Serialisation of a story from 'Blessed are the Cracked' by Delphine Richards in 4 Parts.
Preamble - Tegwyn Takes Stock
It was completely dark and she knew she was dying. She was so sure of this fact, that she could feel the darkness pressing around her body, squeezing the life out of her with its unseen fingers.
It wasn’t just dark. It was black.
She had once been to art classes in the community centre. The tutor had said that there were no such colours as black or white. Black was just an absence of colours, he had said, while white was a combination of all colours that reflected the light.
Yes, that was it! Black was an absence of colour due to there being no light reflected.
He had been partly right, she thought. Black may not be a colour, but it did exist. She could verify that right now. She was surrounded by it in this prison.
The reason there was no light was... she pushed the thought away before her heart began to increase its rate. She had been calm for a long time and needed to stay that way. Otherwise, an increased heart rate meant she would use up more air...

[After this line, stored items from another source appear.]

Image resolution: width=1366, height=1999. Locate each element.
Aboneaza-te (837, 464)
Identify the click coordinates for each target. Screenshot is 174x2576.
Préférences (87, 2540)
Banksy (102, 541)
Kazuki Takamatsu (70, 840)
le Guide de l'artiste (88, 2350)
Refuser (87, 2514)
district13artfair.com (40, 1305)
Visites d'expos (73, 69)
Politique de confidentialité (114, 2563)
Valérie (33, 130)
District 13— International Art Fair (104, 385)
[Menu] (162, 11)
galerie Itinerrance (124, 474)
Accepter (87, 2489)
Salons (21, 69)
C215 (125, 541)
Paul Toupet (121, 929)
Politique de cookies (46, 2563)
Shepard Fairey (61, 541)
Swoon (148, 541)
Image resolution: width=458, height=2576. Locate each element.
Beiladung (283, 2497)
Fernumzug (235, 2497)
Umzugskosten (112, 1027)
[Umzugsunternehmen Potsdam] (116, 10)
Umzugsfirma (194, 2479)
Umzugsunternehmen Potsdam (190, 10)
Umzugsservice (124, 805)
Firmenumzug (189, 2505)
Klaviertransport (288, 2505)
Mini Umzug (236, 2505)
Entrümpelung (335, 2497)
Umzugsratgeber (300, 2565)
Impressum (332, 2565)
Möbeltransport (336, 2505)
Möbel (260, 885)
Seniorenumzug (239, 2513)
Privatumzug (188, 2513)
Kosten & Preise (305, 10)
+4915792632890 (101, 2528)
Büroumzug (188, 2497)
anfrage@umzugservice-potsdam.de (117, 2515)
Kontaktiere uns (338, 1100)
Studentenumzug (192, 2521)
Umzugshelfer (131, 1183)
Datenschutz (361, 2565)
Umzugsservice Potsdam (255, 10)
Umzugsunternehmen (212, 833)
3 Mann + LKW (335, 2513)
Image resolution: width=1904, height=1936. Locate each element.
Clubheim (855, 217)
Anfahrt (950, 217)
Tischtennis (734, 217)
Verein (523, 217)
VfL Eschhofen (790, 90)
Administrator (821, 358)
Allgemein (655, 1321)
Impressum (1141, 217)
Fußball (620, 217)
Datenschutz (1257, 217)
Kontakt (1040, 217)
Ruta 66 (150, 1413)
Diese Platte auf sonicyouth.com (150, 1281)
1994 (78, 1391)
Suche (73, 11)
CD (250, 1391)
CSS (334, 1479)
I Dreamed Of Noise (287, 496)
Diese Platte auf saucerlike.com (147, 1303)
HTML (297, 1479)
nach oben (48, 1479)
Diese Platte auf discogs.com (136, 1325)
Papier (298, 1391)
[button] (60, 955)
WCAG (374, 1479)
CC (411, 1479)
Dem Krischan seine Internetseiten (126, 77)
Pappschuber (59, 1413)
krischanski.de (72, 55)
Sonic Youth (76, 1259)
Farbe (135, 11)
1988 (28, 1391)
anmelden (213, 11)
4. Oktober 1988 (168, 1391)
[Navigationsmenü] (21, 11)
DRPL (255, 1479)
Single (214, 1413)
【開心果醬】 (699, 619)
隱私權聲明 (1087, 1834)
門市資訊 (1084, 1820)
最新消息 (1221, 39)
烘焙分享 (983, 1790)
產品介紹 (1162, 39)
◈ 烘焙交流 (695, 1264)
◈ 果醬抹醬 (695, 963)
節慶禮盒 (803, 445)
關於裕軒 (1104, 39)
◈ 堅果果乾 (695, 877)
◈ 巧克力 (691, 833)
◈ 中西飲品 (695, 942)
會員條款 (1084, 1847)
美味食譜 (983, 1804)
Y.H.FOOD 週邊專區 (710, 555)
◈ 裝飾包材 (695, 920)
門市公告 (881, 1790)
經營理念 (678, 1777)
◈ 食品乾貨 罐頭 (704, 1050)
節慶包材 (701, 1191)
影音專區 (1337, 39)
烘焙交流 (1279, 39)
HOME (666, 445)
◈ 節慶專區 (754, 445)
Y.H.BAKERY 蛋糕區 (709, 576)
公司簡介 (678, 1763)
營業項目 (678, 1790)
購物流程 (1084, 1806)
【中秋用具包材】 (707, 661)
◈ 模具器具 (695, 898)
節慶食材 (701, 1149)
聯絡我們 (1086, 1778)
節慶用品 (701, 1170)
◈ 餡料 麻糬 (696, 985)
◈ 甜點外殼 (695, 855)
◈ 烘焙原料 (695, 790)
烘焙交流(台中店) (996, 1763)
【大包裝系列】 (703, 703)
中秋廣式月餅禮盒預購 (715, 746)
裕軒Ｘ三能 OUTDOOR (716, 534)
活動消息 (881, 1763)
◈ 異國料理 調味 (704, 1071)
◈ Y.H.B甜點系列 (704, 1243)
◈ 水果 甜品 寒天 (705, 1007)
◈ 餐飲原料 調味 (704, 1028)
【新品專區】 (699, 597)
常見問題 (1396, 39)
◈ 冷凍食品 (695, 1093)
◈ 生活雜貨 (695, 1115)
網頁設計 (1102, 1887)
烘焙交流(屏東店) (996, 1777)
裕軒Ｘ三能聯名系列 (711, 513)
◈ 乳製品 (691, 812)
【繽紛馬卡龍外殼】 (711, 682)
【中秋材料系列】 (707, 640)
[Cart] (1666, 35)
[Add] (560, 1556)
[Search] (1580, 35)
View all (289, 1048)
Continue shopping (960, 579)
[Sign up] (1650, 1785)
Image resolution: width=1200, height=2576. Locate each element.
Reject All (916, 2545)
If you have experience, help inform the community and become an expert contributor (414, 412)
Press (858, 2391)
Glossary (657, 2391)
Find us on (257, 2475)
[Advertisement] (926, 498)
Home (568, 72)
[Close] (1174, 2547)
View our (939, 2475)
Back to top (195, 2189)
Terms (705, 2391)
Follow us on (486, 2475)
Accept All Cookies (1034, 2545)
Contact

It was because of the cat...
She passed a hand over her face. The sticky clamminess of her skin felt like a new experience. That was no surprise - she had never been in a dying situation before! She wiped her battered hand down her top; she still had her Home Help tabard on. She could feel the woven Llanefa Social Services emblem protruding from the breast pocket. Above that, her ID badge ambushed her fingers with its sharp corners. She tilted it upwards towards her face, eager to see if a trace of light reflected off its plastic surface. The badge felt strange - dusty but slippery too. She realised that the slipperiness was coming from her sore fingers. This must be what it was like to be blind, she thought. She again traced her ID badge, trying to make out the words ‘Kay Jones’. The indentations felt alien to her sore fingers. It reminded her of the time they had all gone to the Crystal Maze in Pembrokeshire. She’d had to put her hand into a darkened hole and describe through a radio link to the others what she could feel, while they, in the next room, tried to identify the object from a list they had on their computer screens. Trish had been there that day – it had been part of a Hen Party celebration. Not that you could call Carol, who was then 45 years old and embarking on her third marriage, a hen. Broilers, Trish had called them. Trish could always be relied on to provide the comedy. Or had been...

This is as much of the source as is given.